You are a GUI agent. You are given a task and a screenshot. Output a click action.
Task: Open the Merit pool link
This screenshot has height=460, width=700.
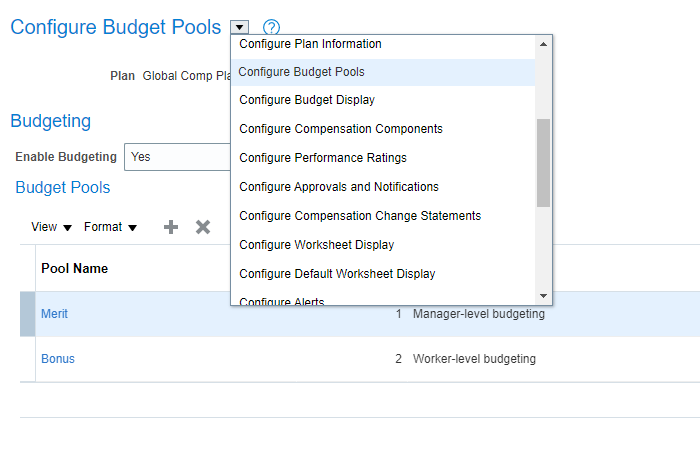point(54,314)
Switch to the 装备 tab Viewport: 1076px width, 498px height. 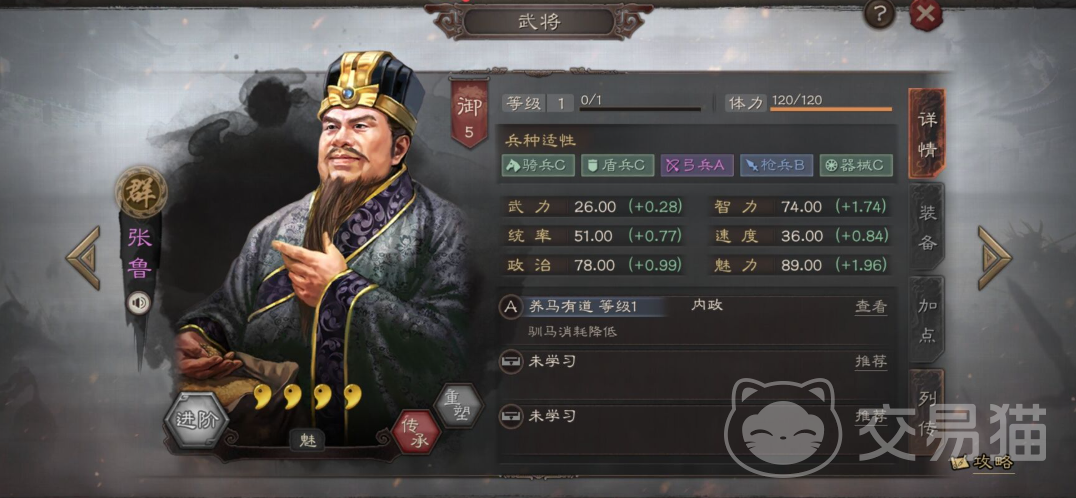tap(927, 226)

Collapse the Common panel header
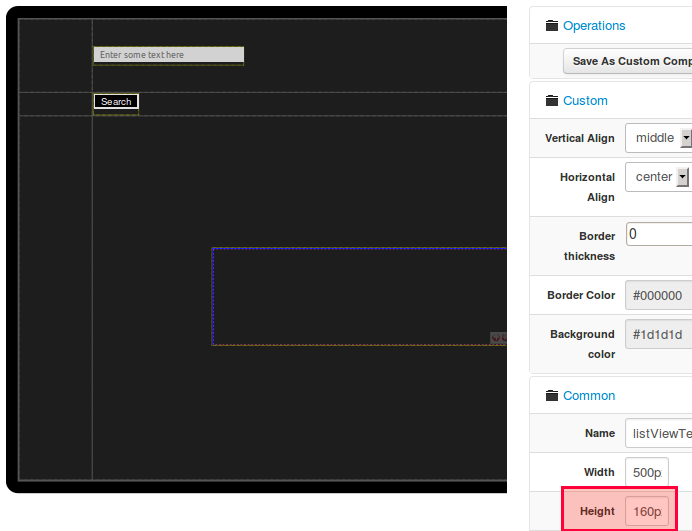tap(589, 396)
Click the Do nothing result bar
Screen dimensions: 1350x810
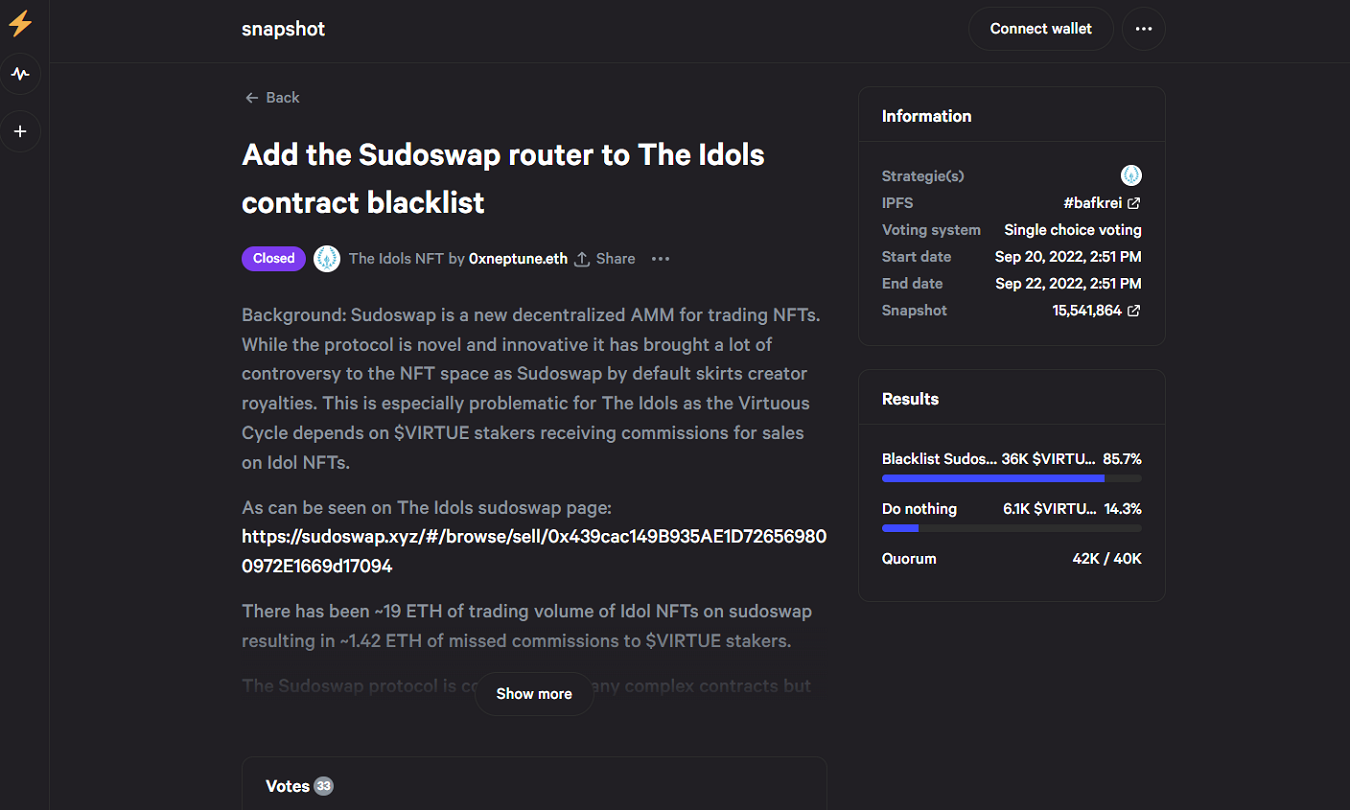coord(1011,527)
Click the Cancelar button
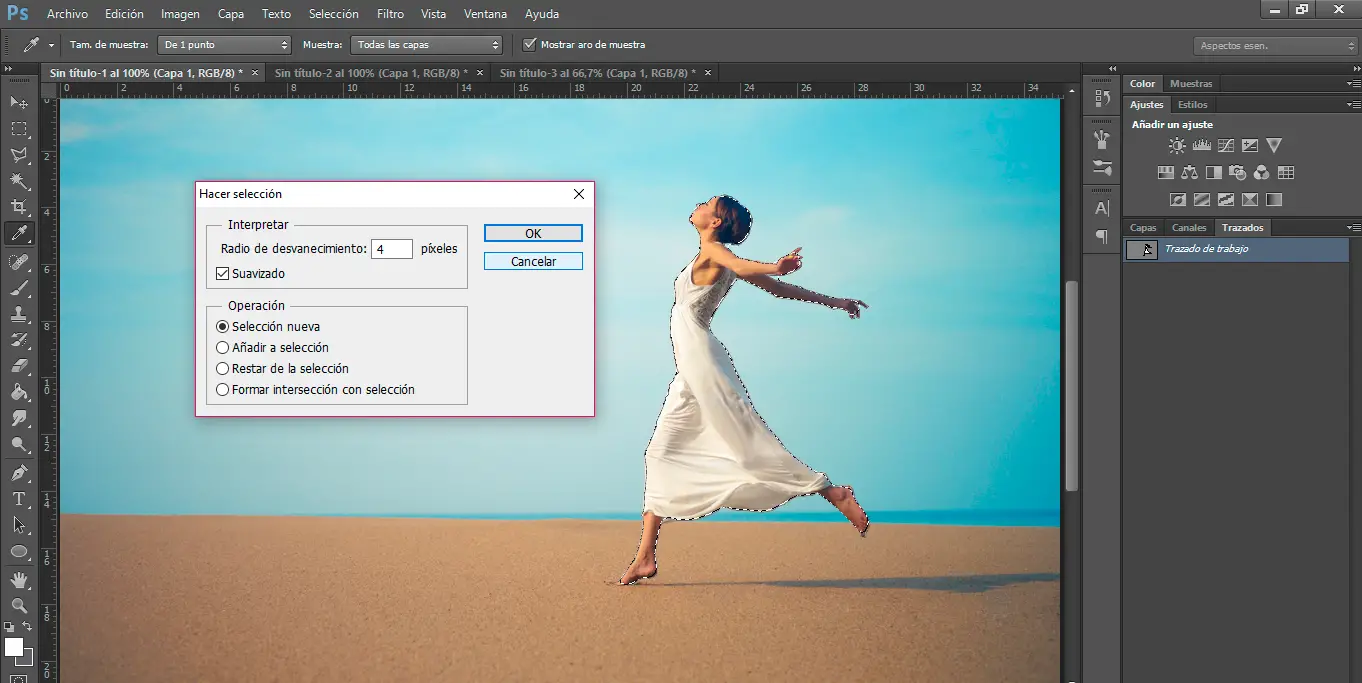Viewport: 1362px width, 683px height. [x=533, y=261]
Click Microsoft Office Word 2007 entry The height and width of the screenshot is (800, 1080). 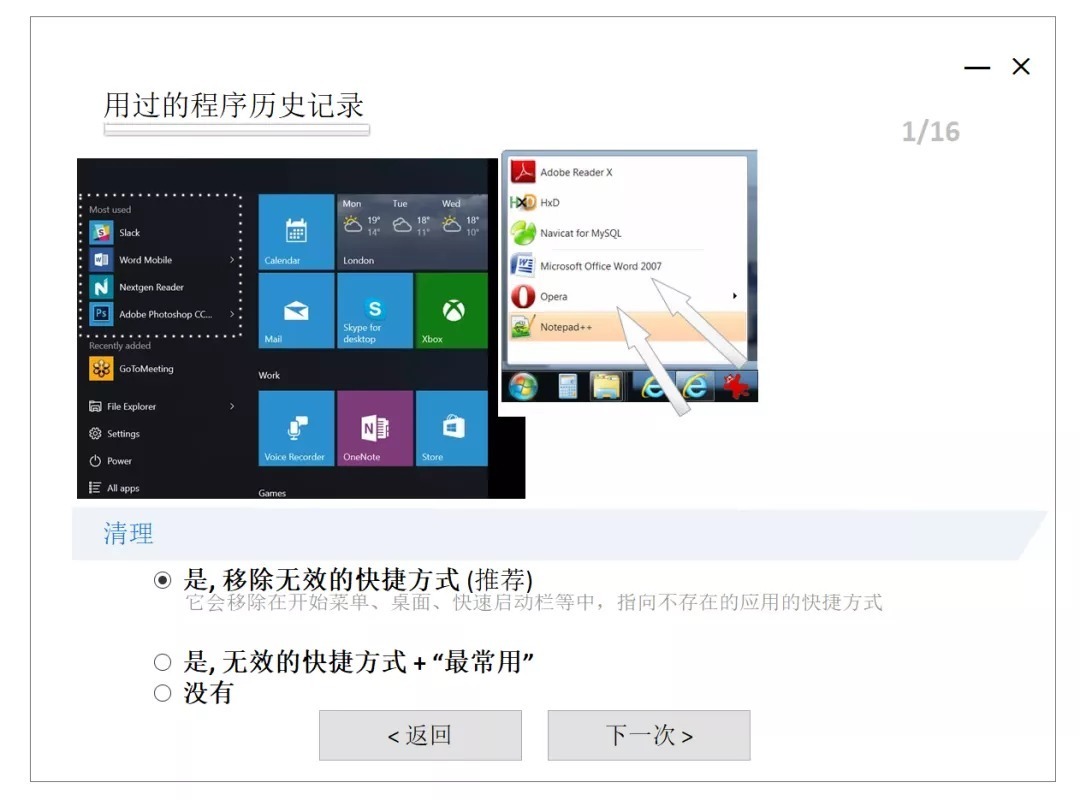pos(600,266)
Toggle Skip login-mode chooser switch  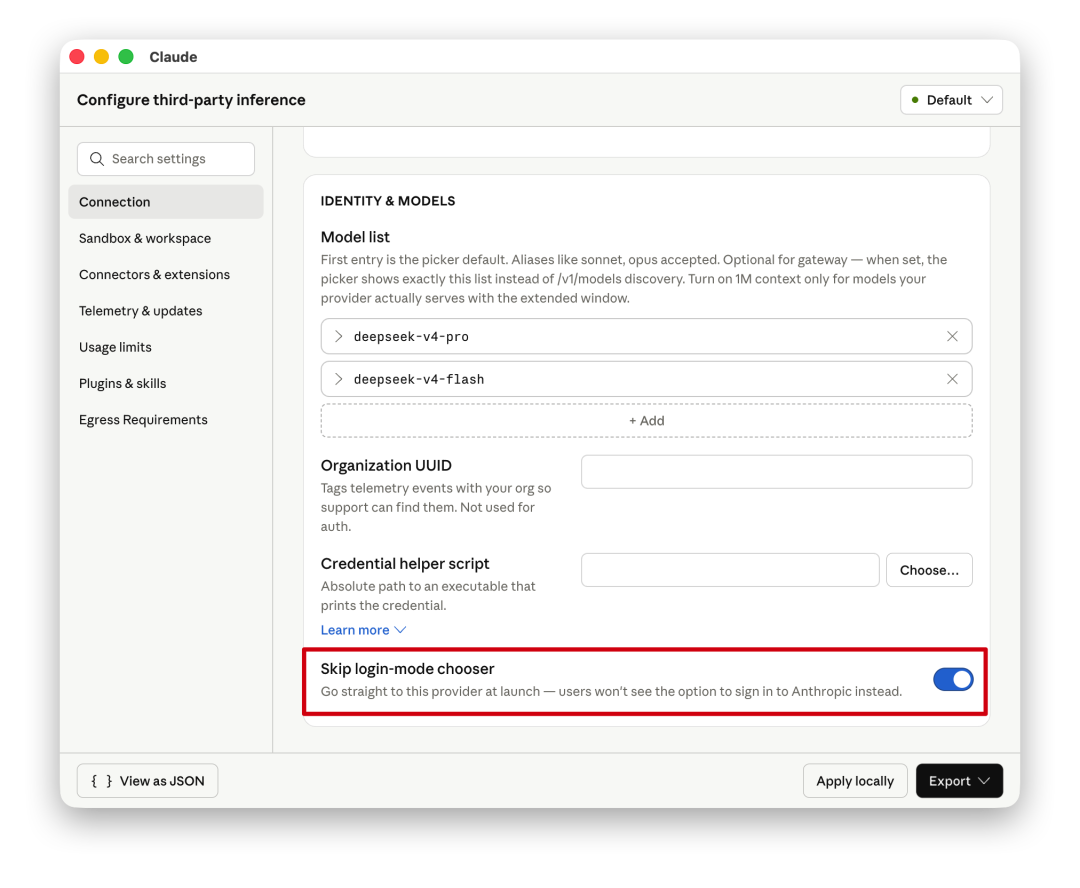coord(952,680)
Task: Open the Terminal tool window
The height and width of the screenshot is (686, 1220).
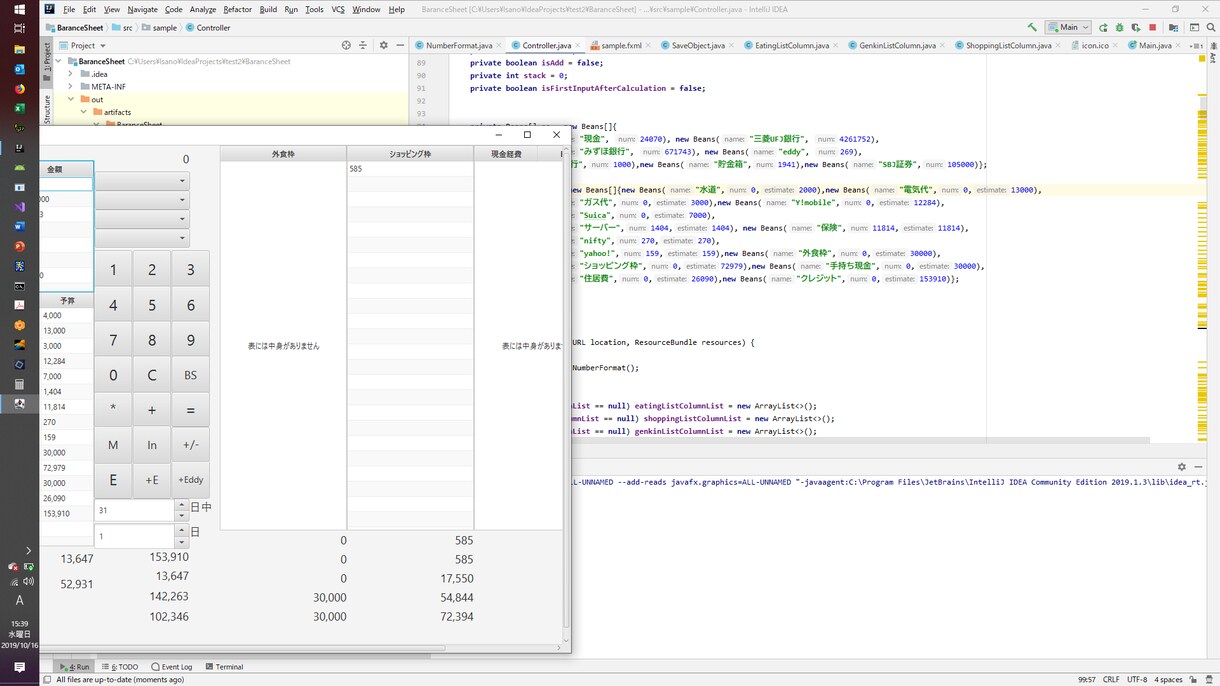Action: point(224,667)
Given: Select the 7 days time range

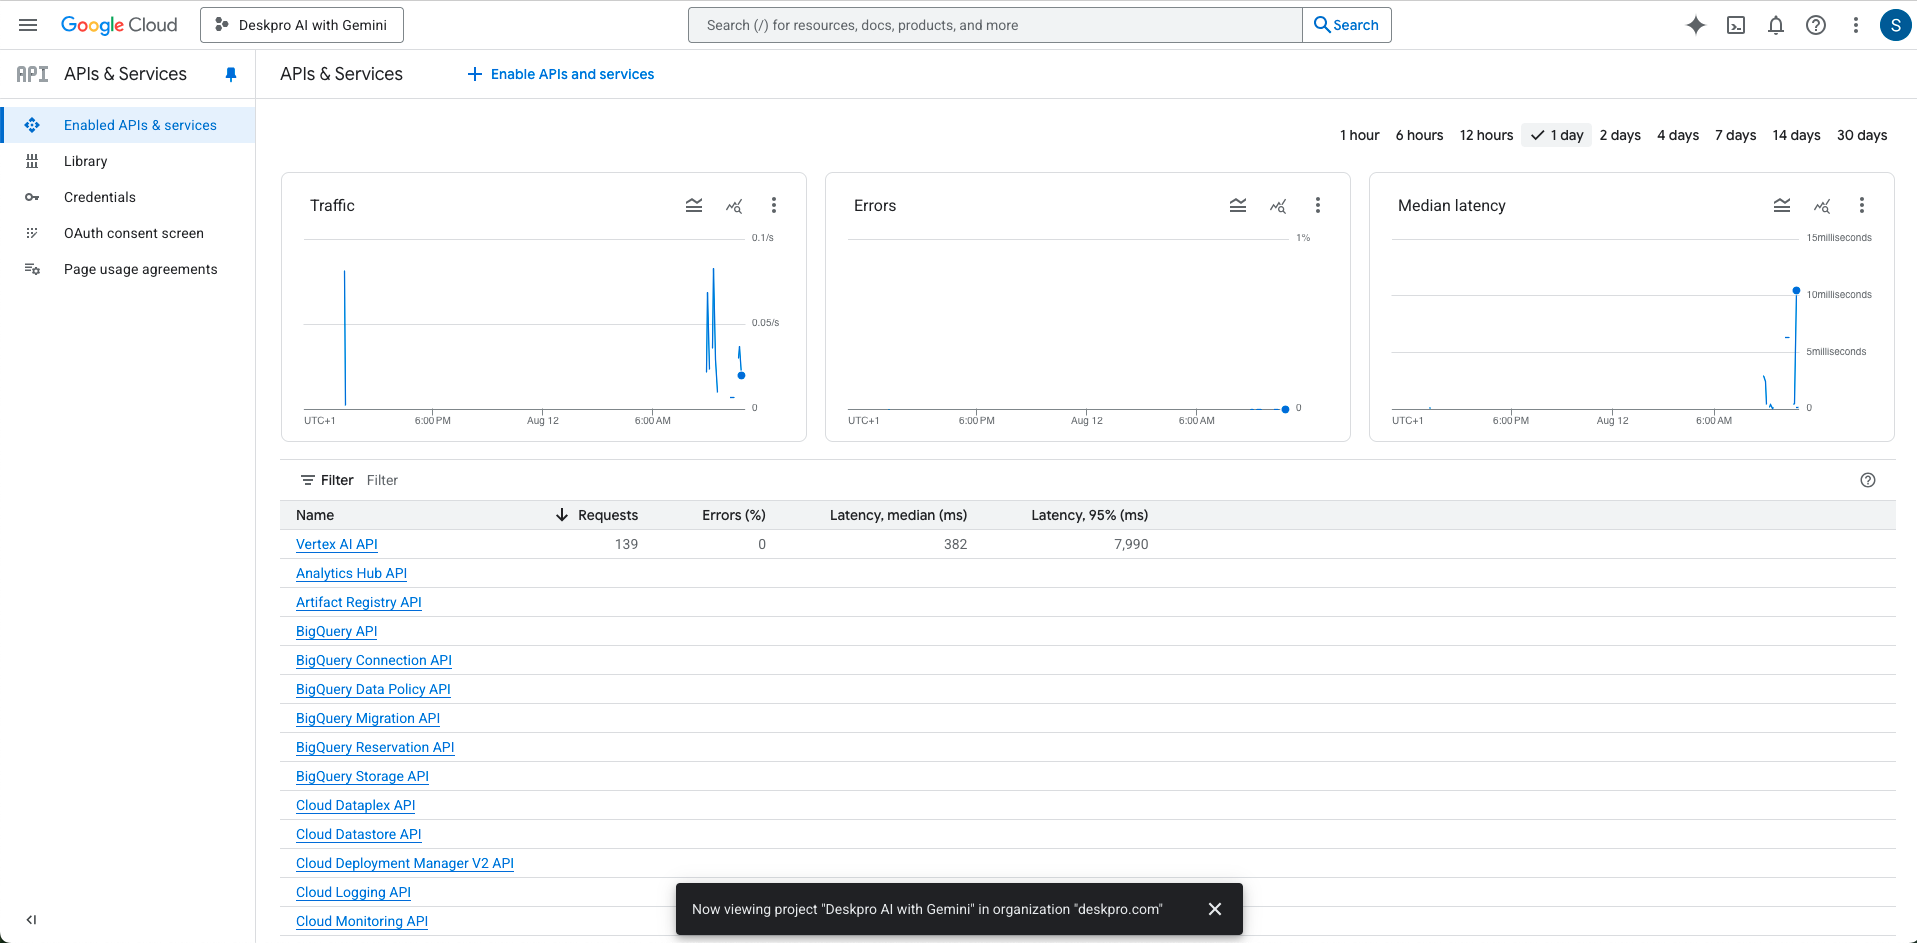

# # # # # # #

**THE PROBLEM**
Search the entries above for the word "Open" and copy each line where it appears.

**EXERCISE RESPONSE**
Task: Open the Merit pool link
Task: Open the Terminal tool window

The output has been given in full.